Defiant in the Desert
Page 27
She waited until she’d spoken to the airfield, and then calmed an excited Fiona’s nerves, telling her that of course she could cope with running Tariq’s office.
And it was only then that Isobel slipped along to the thankfully empty sanctuary of the bathroom, where she was violently sick.
CHAPTER ELEVEN
IT WAS CONFIRMED.
The blue line couldn’t be denied any longer—and neither could the test Isobel had done the day before, or the day before that. Because all the tests in the world would only verify what she had known all along. And all the wishing in the world wouldn’t change that fact.
She was pregnant with Prince Tariq al Hakam’s baby. The man who had told her in no uncertain terms that he had no desire to have a baby was going to be a father.
Feeling caged and restless, she stared out of the window at the red bus which was lumbering down the road below. It was stuffy and hot in her tiny flat, but she felt too tired to face walking to the nearest park. She’d been feeling tired a lot recently...

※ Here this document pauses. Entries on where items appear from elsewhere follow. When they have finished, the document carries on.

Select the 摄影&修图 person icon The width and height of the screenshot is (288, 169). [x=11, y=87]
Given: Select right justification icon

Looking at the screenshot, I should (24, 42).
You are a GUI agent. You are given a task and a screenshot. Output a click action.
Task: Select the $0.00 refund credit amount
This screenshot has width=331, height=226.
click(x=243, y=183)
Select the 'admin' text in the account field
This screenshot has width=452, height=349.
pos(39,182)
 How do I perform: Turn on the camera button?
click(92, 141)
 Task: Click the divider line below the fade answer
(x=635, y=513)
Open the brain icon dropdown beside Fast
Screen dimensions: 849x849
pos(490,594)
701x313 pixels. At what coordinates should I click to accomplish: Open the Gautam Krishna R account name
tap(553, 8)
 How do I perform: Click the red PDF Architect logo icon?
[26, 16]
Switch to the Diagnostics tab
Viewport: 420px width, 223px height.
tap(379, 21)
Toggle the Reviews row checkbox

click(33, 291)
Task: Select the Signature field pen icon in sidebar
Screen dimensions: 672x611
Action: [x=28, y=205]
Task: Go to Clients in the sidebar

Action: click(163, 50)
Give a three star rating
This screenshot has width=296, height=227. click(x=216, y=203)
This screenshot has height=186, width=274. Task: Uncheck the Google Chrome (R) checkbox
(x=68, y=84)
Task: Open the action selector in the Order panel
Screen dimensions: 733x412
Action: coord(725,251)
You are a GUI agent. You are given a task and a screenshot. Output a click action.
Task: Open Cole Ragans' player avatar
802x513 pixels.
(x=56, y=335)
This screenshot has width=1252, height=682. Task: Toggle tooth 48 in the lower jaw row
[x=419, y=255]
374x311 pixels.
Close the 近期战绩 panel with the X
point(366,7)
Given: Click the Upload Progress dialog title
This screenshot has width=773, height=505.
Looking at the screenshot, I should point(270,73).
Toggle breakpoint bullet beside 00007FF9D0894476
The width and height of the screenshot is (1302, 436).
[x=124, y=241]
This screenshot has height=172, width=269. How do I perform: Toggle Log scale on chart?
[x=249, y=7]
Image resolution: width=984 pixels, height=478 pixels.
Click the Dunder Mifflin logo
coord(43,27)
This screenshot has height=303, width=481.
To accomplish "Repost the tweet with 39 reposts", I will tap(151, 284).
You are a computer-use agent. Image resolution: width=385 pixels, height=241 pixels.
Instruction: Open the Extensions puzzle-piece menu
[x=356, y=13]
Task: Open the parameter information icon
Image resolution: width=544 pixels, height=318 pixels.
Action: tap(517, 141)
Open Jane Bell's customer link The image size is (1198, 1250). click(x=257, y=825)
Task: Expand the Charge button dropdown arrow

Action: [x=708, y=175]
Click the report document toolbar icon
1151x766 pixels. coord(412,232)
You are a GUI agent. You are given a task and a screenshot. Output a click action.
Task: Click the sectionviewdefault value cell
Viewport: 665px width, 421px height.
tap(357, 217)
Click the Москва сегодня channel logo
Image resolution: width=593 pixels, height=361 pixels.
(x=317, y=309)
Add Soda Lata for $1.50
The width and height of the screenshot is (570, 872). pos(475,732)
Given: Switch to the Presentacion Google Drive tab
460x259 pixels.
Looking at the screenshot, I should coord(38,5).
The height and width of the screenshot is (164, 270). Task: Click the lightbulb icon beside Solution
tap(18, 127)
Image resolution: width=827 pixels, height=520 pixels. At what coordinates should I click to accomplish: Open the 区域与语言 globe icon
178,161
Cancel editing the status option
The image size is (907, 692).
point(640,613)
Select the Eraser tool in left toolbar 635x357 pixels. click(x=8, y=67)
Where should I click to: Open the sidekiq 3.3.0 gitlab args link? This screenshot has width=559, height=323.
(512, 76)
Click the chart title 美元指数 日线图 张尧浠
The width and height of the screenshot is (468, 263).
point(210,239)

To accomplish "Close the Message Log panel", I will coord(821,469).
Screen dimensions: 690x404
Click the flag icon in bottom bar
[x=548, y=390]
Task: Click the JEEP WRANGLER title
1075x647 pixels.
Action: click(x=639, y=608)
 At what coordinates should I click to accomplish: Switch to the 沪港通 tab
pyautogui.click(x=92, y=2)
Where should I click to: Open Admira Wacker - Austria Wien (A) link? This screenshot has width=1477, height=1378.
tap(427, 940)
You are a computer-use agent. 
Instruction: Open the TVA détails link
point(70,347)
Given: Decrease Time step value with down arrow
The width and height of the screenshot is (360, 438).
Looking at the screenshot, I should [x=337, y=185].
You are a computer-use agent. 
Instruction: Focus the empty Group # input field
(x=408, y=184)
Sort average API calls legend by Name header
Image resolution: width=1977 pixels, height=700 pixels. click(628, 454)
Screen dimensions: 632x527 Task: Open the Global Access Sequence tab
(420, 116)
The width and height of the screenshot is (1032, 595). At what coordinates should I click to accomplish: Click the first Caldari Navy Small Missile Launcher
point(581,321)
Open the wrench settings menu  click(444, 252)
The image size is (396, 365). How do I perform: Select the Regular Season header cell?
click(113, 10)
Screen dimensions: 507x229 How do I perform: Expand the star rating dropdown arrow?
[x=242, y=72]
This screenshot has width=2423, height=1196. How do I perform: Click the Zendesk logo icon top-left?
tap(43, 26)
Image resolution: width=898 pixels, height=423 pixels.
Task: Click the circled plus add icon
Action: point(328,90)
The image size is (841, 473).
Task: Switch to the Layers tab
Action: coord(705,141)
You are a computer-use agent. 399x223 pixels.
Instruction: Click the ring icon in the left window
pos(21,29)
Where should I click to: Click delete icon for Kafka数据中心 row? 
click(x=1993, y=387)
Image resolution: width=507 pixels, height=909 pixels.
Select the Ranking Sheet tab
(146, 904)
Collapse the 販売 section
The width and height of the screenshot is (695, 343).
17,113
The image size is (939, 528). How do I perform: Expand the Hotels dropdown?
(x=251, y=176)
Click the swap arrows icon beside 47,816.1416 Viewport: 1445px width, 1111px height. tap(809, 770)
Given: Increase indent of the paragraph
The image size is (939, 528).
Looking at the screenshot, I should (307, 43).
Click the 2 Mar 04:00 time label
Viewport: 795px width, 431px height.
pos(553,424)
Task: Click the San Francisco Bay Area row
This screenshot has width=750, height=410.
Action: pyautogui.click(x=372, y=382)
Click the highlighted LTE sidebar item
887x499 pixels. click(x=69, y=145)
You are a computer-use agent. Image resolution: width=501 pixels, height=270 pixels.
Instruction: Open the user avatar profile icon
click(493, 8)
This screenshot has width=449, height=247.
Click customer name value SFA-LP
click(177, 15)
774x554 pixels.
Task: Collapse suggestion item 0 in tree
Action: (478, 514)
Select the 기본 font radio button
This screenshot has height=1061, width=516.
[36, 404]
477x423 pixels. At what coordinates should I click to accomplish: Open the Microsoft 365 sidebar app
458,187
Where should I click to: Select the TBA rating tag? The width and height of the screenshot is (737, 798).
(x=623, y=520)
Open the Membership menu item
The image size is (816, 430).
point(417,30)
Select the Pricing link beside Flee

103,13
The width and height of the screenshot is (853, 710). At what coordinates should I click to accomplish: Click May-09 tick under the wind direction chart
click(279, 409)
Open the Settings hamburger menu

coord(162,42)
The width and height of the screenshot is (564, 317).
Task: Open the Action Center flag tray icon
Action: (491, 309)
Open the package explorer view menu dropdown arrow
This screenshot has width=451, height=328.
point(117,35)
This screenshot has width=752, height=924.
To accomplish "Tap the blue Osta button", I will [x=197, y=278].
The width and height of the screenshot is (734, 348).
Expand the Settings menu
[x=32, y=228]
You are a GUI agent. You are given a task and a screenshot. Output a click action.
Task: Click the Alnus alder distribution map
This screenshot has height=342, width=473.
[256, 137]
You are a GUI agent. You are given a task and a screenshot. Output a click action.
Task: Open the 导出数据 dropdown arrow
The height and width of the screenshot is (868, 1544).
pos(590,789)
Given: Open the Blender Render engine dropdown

Little beads of sweat ran in rivulets down her back, despite the thin cotton dress and the windows she’d opened onto the airless day. Somehow summer had arrived without her really noticing—but maybe that wasn’t so surprising. In the two weeks since Tariq had flown out to Khayarzah she certainly hadn’t been focussing on the weather.
Her thoughts had been full of the man whose seed was growing inside her—and she had a strange feeling of emptiness at being away from work. For once she couldn’t even face going down to the cottage, where the memories of Tariq would have been just too vivid.
She’d always thought there was something slightly pathetic about people who haunted the office while they were supposed to be on holiday, and so she hadn’t rung in to work either. Fiona would contact her soon enough if she needed her help, and so far she hadn’t.
Which made Isobel feel even emptier than she already did. As if she had made herself out to be this fabulous, indispensable addition to the Al Hakam empire when the reality was that she could quite easily be replaced.
And she had heard nothing from Tariq. Not even an e-mail or text to tell her he was alive and well in Khayarzah. If anything proved that it was all over between them, it was the terrifying silence which had mushroomed since his departure.
There had been times when she’d been tempted to pick up the phone, telling herself that she had a perfect right to speak to him. Wasn’t he still her boss, even if he was no longer her lover? But she wasn’t a good enough actress for that. How could she possibly have a breezy conversation with him, as if nothing was happening, when inside her body their combined cells were multiplying at a frightening speed?
And what would she say? Would she be reduced to asking him whether it was really over between them—and hearing an even bigger silence echoing down the line?
No. She was going to have to tell him face to face. She knew that. And soon. But how did you break the news that he was going to be a father to a man who had expressly told you he didn’t want children? And not just any father—because this wasn’t just any baby. It was a royal baby, with royal blood coursing through its tiny veins—and that would have all kinds of added complications. She knew enough history to realise that the offspring of ruling families were always especially protected because royal succession was never certain. Wouldn’t that make Tariq feel even more trapped into a life he had often bitterly complained about?
But that’s only if he accepts responsibility for the child, taunted a voice inside her head. He might do the modern-day equivalent of what your own father did and walk away from his son or daughter.
Dunking a camomile teabag in a mug of boiling water, she heard the ring of her doorbell and wondered who it might be. The post, perhaps? Or some sort of delivery? Because nobody just dropped by in London on a weekday lunchtime. It could be a lonely city, she realised with a suddenly sinking heart—and this little flat was certainly no place to bring up a baby.
A baby.
The thought of what lay ahead terrified her, and she was so distracted that she’d almost forgotten about the doorbell when it rang again—more urgently this time. Her thin cotton dress was clinging to her warm thighs as she walked to the door, and she was so preoccupied that she didn’t bother to check the spyhole. When she opened the door, the last person she expected to see on her step was Tariq.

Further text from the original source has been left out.